As the job market for fresh MBA graduates improves, companies are finding that quality internships and early job offers are important tools of recruitment, according to Stephen Pollock, MBA ’93, president of WetFeet, a company that studies and sells reports on college internship programs. According to BusinessWeek Online, WetFeet surveyed 746 MBA students from 30 business schools plus the internship classes of seven large employers who pay WetFeet for detailed findings. As of last November, the seven companies had extended offers to 80 percent of their MBA interns, with 57 percent of the interns indicating they would accept. Among the other interns, only 51 percent had received offers and 29 percent said they would accept.

“For students, the conversion rate is important,” Pollock said. “A company that entices its interns to become full-time employees usually devotes significant resources to the internship program.”

Affinity Appeals to Investment Banker

If you’re a fan of NASCAR, the Los Angeles Dodgers, or your daughter’s school soccer team, you may have shopped for products to display your enthusiasm at a website built by Kimathi Marangu, MBA ’93. He is the cofounder of Mall Networks, a company that builds shopping portals for affinity organizations such as charities, sports teams, and consumer associations. NASCAR and the Dodgers are his best known clients but school districts and other nonprofits also use affiliate organizations to market products. Marangu says he likes the field because “I like working on projects that deliver measurable results.”

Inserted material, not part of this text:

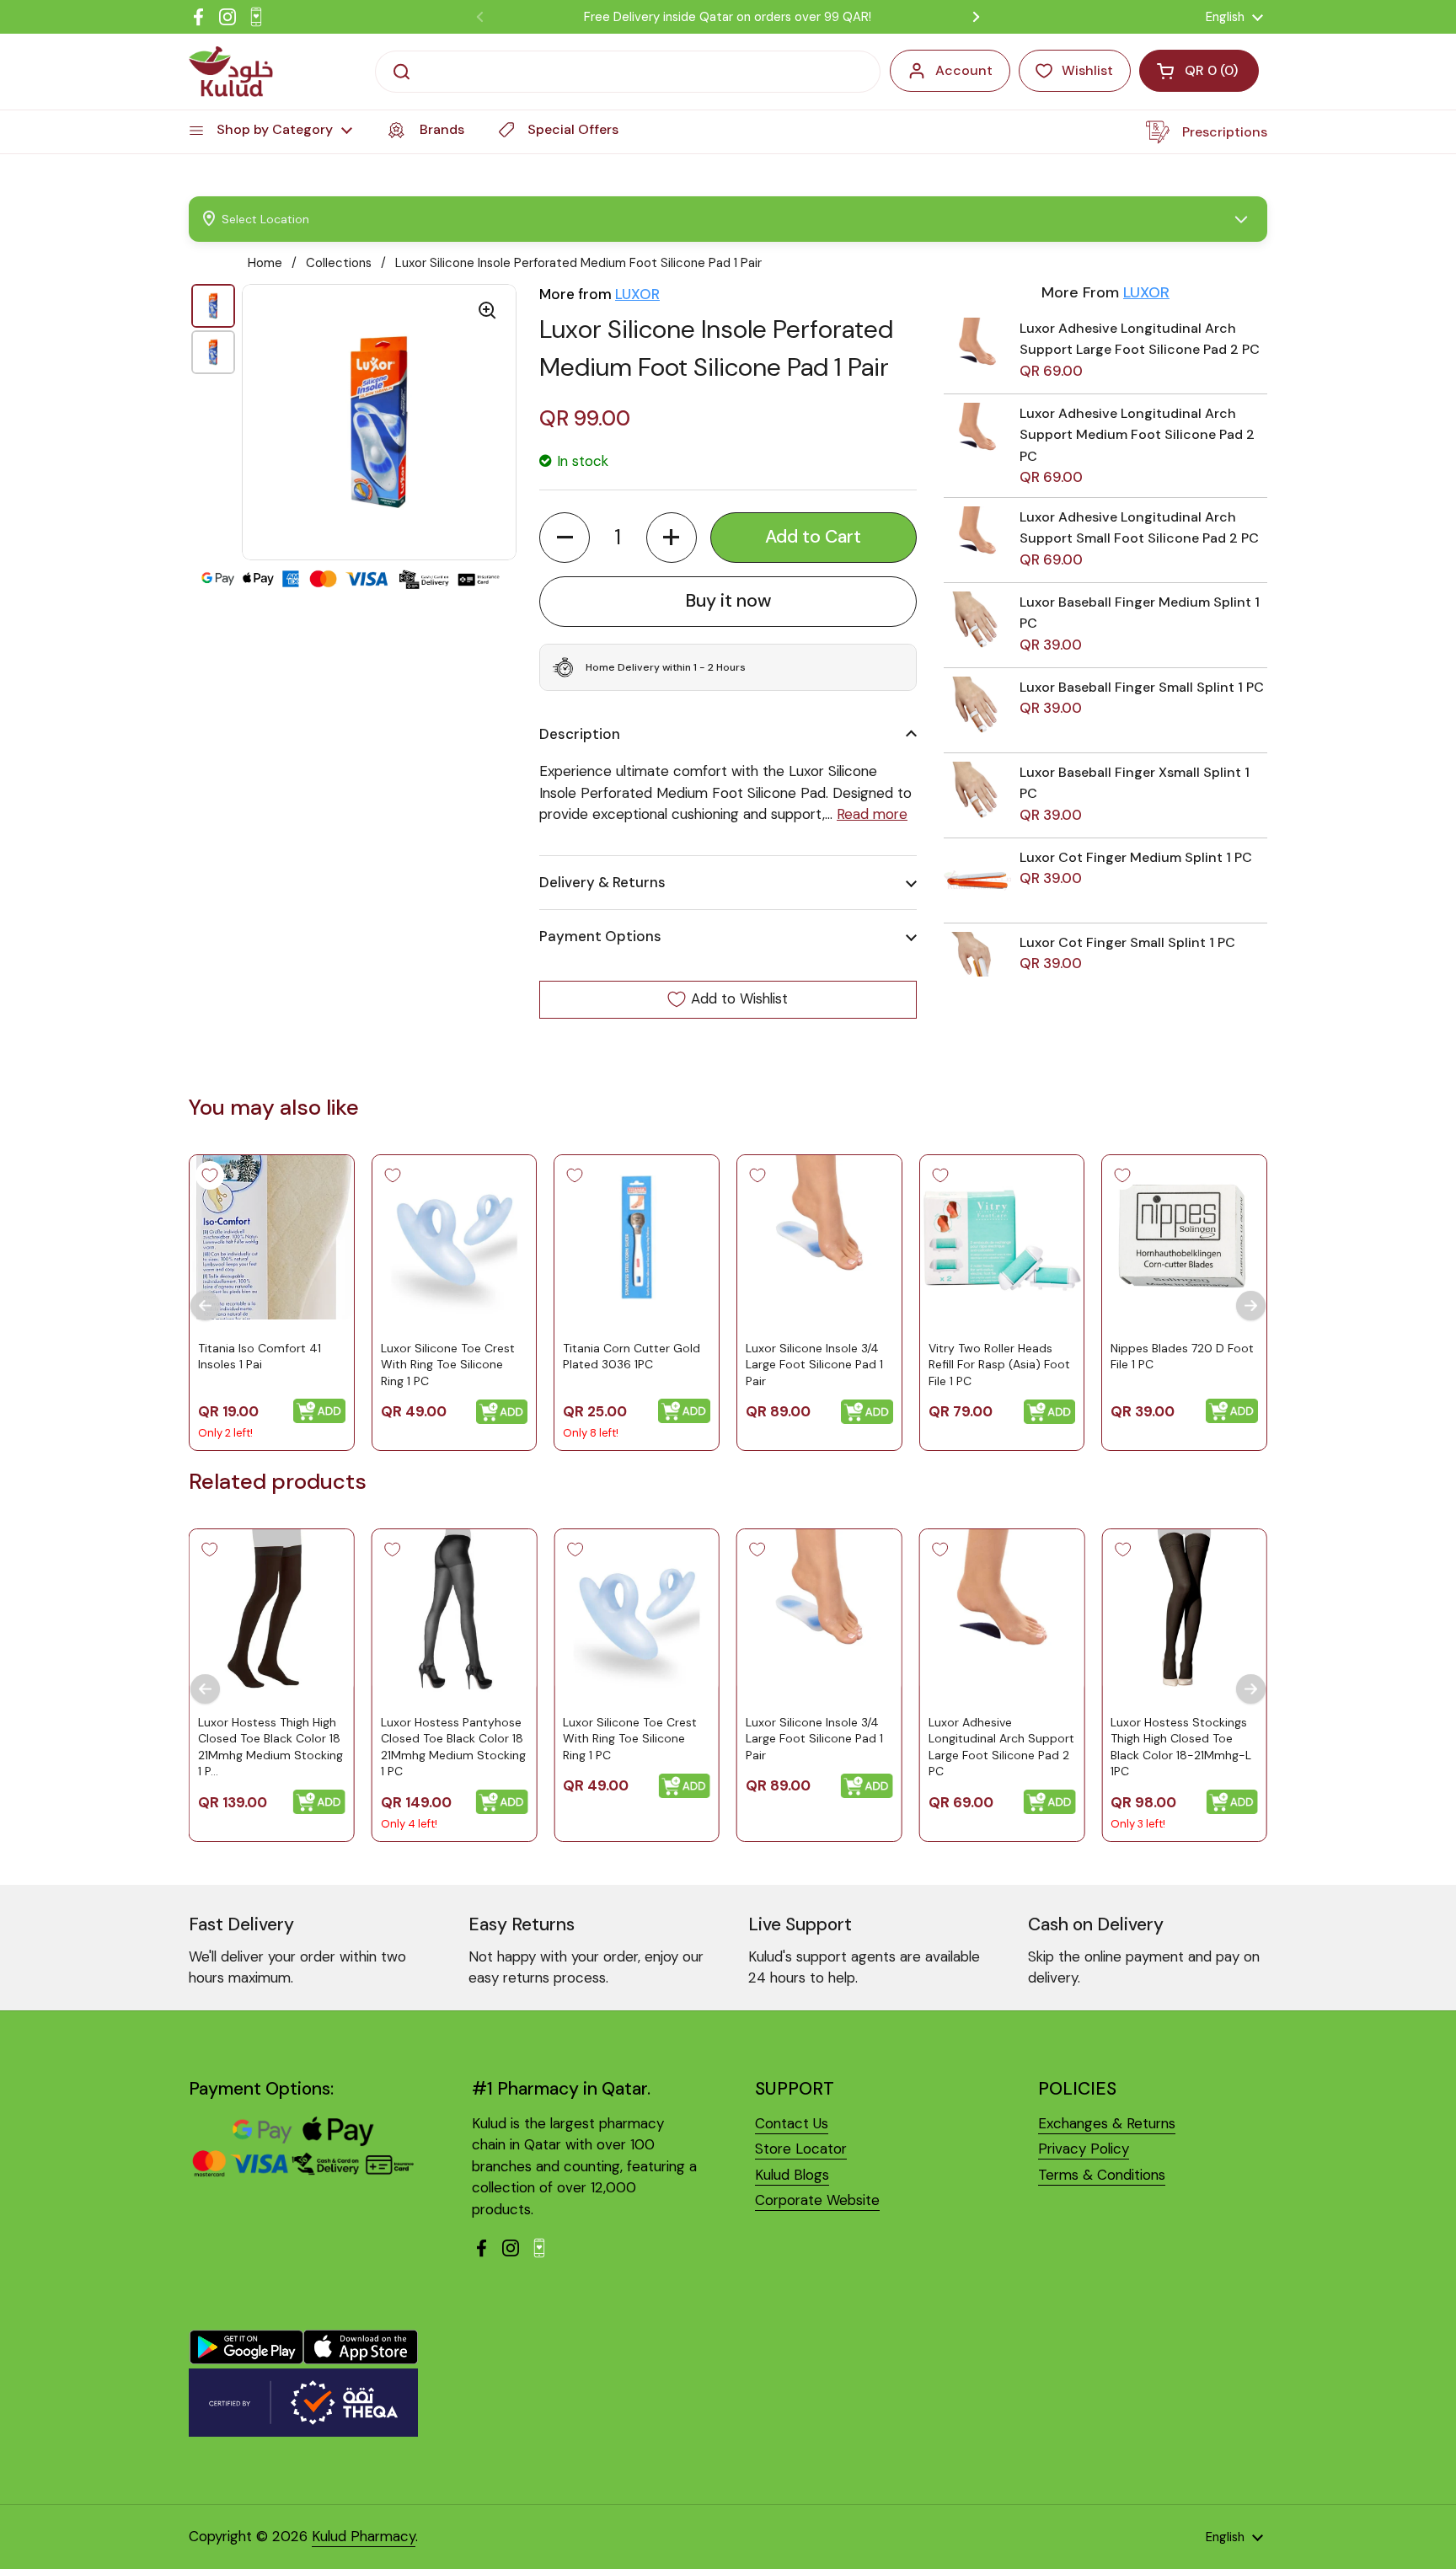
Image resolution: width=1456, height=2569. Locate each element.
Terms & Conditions (1101, 2174)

Before business school, Marangu worked with wildlife conservationist Richard Leakey in Kenya negotiating lease agreements for lodges in national parks. He then was an investment banker in New York and Australia until a 1998 GSB class reunion brought him exposure to classmates starting internet companies, according to Revenue, a marketing magazine. That prompted him to move back to the Bay Area and work with a number of dot-coms in marketing before cofounding Mall Networks in 2005. Marangu is also president of the board of directors of the Stanford Business School Alumni Association.